I can honestly say that I never imagined that seeing the tent cities would be so emotional. As we were driving to the beach yesterday we saw many. Some were in the city, near civilization. Those were not the ones that I found to be so heartbreaking. It was the ones that I saw when we got past all the cars and all the buildings. The ones on the beach road. We stopped at a gas station and I have to say that I wouldn't have seen them if I hadn't been on top of the cage truck. I seemed to have the perfect view of them from where I sat.

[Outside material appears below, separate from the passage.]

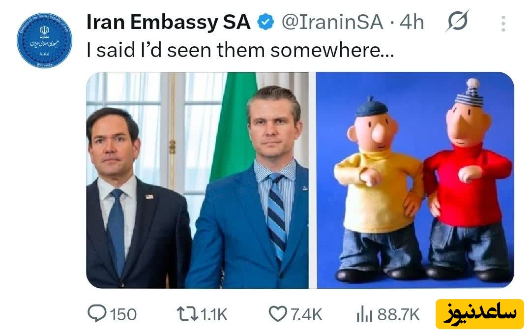The width and height of the screenshot is (531, 336).
Task: Click the repost arrows icon
Action: (187, 314)
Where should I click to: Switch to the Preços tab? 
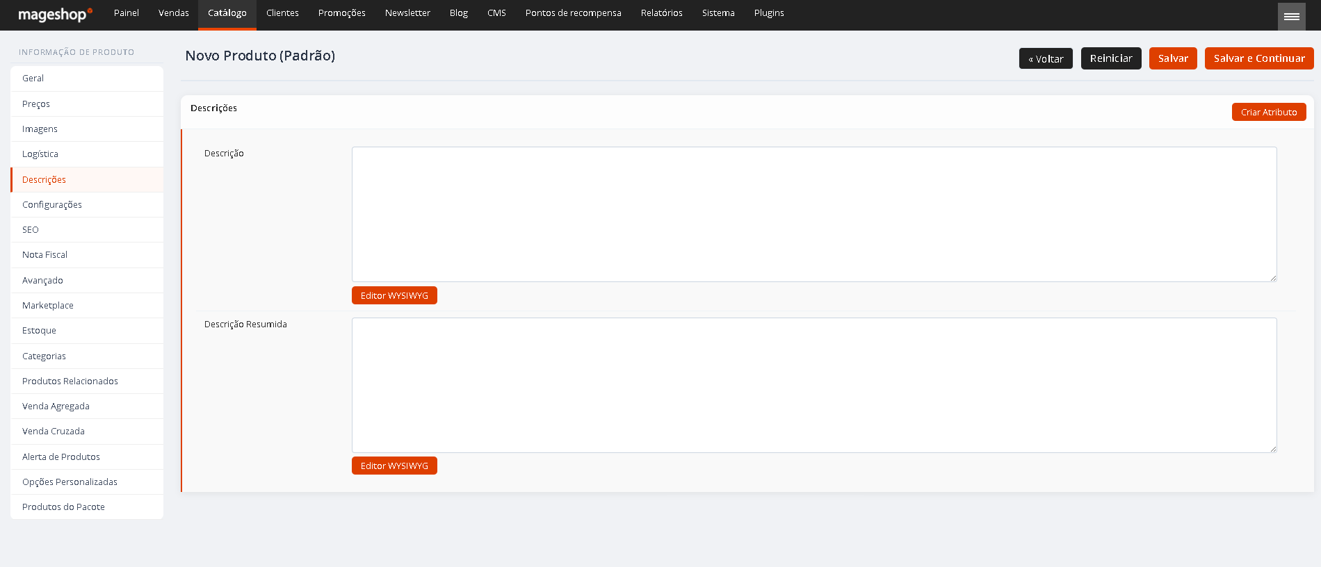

They were shocking. Sitting there gleaming in the sun, dots of blue and gray. Somehow they were horrifying. You looked at them and knew that they had moved out here. Knowing that the nearest town is several miles in either direction was part of the horrifying feeling the gripped me. I began to cry. Those people left all they had left behind and moved out of the city, where buildings could fall on them, to a place that seemed to be the middle of nowhere.
My heart began to hurt as we pulled away from the gas station and I could see just how far the blue and gray dots went. So many people displaced. Forced from their home, if they even had one left to begin with. I wanted to stop and talk to these people. To ask them why they had really moved so far and to see how far they had come to be right here. I wondered if any had come form down town knowing, that it would be safer out here with no unstable building for miles.
What hurt the most was that, on the way back form the beach it was raining or threatening to...it wasn't, isn't, fair. I felt bad that I got to go sleep with a solid roof over my head and a soft bed under my back and all they had was the tent or plastic tarp to sleep under and maybe nothing to sleep on. To think about the fact that there is nothing I can do hurts my head. Makes my heart cry and my eyes weep.
Then as we were driving and it began to rain, the Lord reminded me of the song that I always find to be stuck in my head when I am in Haiti. Here are the words that came to me:
You are my strong melody
You are my dancing rhythm
You are my perfect rhyme
And I want to sing forever
That you are beautiful my sweet, sweet song
You are beautiful my sweet, sweet song
You are beautiful my sweet, sweet song
And you will sing again
I began to cry once again. Knowing that it is going to get worse before anything gets better. Knowing that there is nothing I can do to fix the houses. Know that soon He will erase the dots of blue and gray and Haiti will sing again.